┌────────
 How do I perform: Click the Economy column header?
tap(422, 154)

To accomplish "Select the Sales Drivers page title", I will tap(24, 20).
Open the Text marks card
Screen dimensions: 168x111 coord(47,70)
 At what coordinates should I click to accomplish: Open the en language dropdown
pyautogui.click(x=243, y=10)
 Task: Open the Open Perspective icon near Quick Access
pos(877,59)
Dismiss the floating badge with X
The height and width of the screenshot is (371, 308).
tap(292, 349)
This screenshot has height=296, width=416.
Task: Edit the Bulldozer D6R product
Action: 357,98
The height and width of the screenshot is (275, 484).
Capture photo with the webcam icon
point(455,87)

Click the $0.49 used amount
└────────
┌────────
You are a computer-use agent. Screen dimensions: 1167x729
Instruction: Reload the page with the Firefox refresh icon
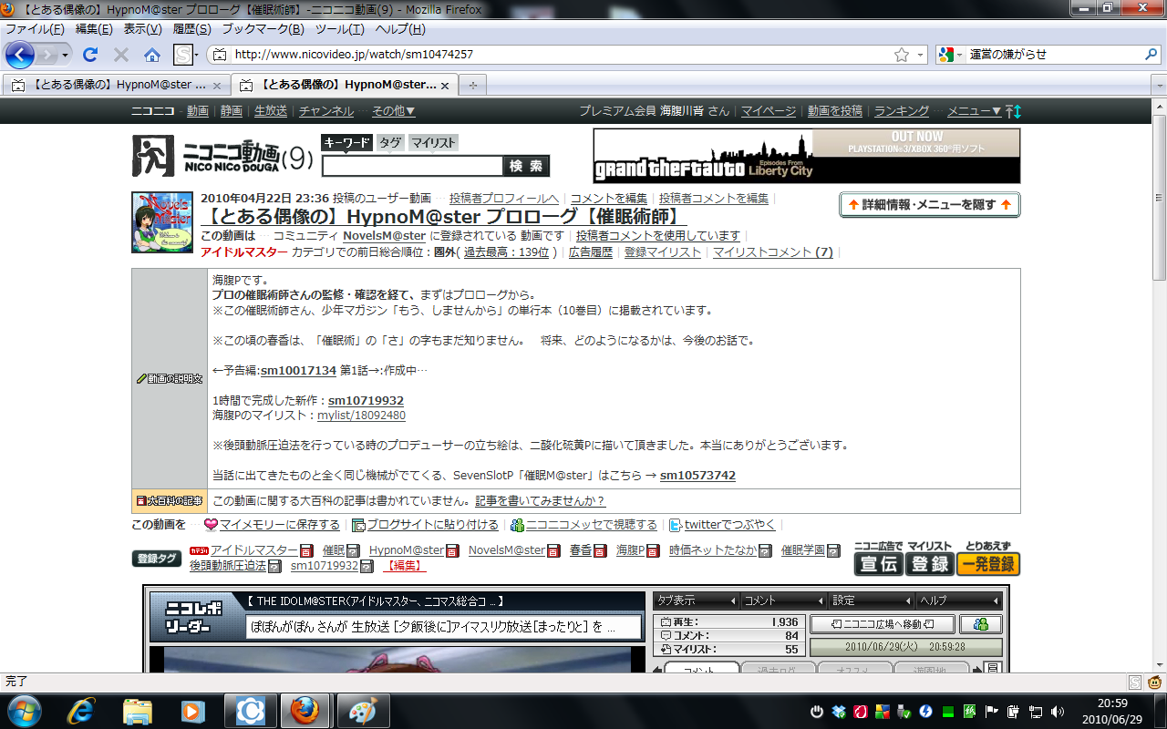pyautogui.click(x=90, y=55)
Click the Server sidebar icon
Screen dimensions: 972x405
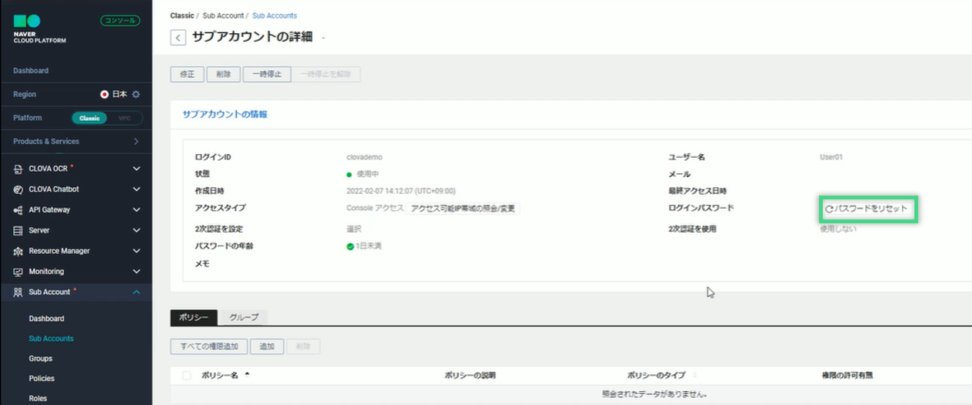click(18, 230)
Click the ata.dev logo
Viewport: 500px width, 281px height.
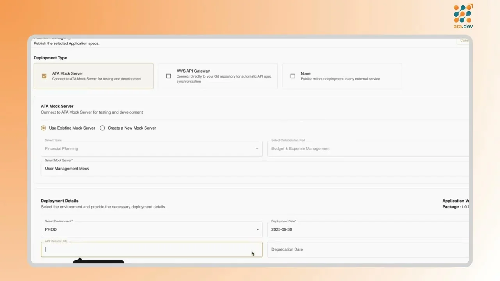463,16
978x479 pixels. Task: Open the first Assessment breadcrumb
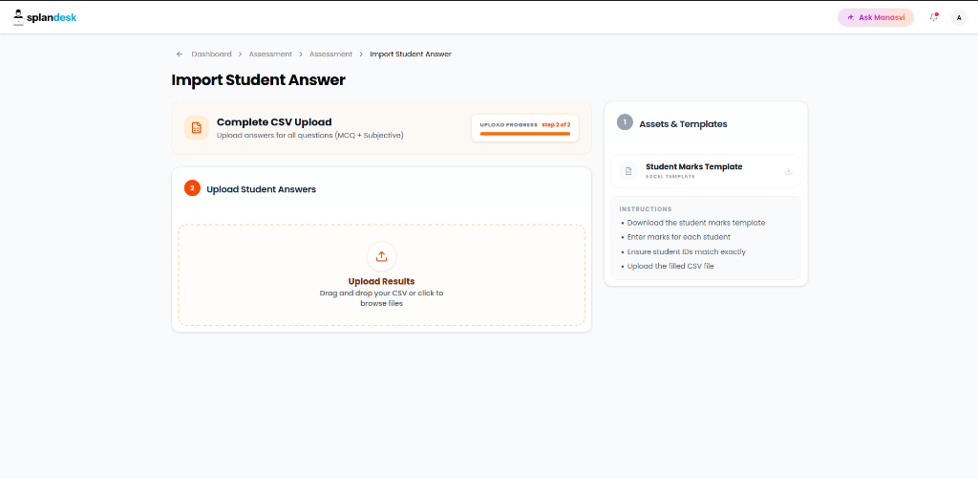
└────────
§ **PROMPT**: Format the lines between the one containing "The height and width of the screenshot is (275, 484)." and the one containing "Click the $0.49 used amount", inclusive, as a JSON list of strings with one string per line and blank lines omitted.

§ **THE COMPLETED TASK**:
[
  "The height and width of the screenshot is (275, 484).",
  "Capture photo with the webcam icon",
  "point(455,87)",
  "Click the $0.49 used amount"
]